Selain itu, upaya infiltrasi ke pangkalan Israel dari wilayah Lebanon, kemungkinan dimulainya kembali operasi rudal oleh Yaman karena hubungan dekat Thabathabai dengan Ansharullah, serta berbagai bentuk tekanan militer lainnya, juga disebut sebagai skenario yang masuk dalam pertimbangan Hizbullah.
IRNA melaporkan bahwa Hizbullah sebelumnya telah mengeluarkan pernyataan resmi mengenai kesyahidan Haitsam Ali al-Thabathabai, atau biasa dijuluki “Sayyid Abu Ali”, yang digambarkan sebagai salah satu Komandan jihad terkemuka. Hizbullah menyebut tindakan Israel sebagai agresi pengecut terhadap Lebanon dan rakyatnya.
Pada awal pernyataannya, Hizbullah mengutip ayat Al-Qur’an: “Di antara kaum Mukmin, ada yang setia menepati janji mereka kepada Allah, yaitu dengan bersabar dan tegar di jalan-Nya. Sebagian dari mereka telah gugur sebagai syahid, sementara yang lain masih menunggu saatnya untuk syahid, dan semuanya tidak pernah mengubah janji mereka kepada Allah.”
Hizbullah memperkenalkan Thabathabai sebagai Komandan yang mendedikasikan hidupnya bagi Perlawanan, pembelaan Lebanon, serta perjuangan melawan musuh Zionis.
Dalam pernyataan itu disebutkan: “Setelah bertahun-tahun berjihad dengan kejujuran dan ketulusan, ia bergabung dengan saudara-saudaranya yang syahid, menghabiskan seluruh hidupnya di jalan perlawanan hingga detik-detik terakhir”.
Hizbullah menegaskan bahwa Syahid Thabathabai memainkan peran strategis dalam memperkuat fondasi Perlawanan sejak hari-hari awal pendiriannya, mengubahnya menjadi kekuatan tangguh yang mampu menghadapi musuh. Kesyahidan sang Komandan dinilai sebagai kehormatan Ilahi yang memperkuat semangat dan keteguhan para mujahidin untuk melanjutkan jalan perlawanan.
Pada Minggu malam 23 November, Rezim Zionis menargetkan sebuah apartemen perumahan di Jalan Al-Areed, kawasan Al-Dahiya, Beirut selatan, melalui serangan udara.

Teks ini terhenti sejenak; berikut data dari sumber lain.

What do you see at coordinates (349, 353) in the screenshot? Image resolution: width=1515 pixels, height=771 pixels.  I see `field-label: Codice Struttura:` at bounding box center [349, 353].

Serangan itu menimbulkan kerusakan signifikan pada bangunan sekitar serta toko-toko di jalur tersebut.
Presiden Lebanon, Joseph Aoun menyatakan bahwa serangan Israel di pinggiran selatan Beirut, yang dilakukan saat Lebanon merayakan Hari Kemerdekaan, menunjukkan sikap Rezim tersebut yang terus mengabaikan seruan internasional untuk menghentikan agresi terhadap Lebanon serta menolak implementasi resolusi internasional. Ia menegaskan bahwa tindakan itu merusak segala upaya de-eskalasi dan stabilisasi, tidak hanya bagi Lebanon tetapi juga Kawasan secara keseluruhan.
Aoun menyerukan agar komunitas internasional menjalankan tanggung jawabnya dengan mengambil langkah serius dan tegas untuk menghentikan agresi Rezim Zionis.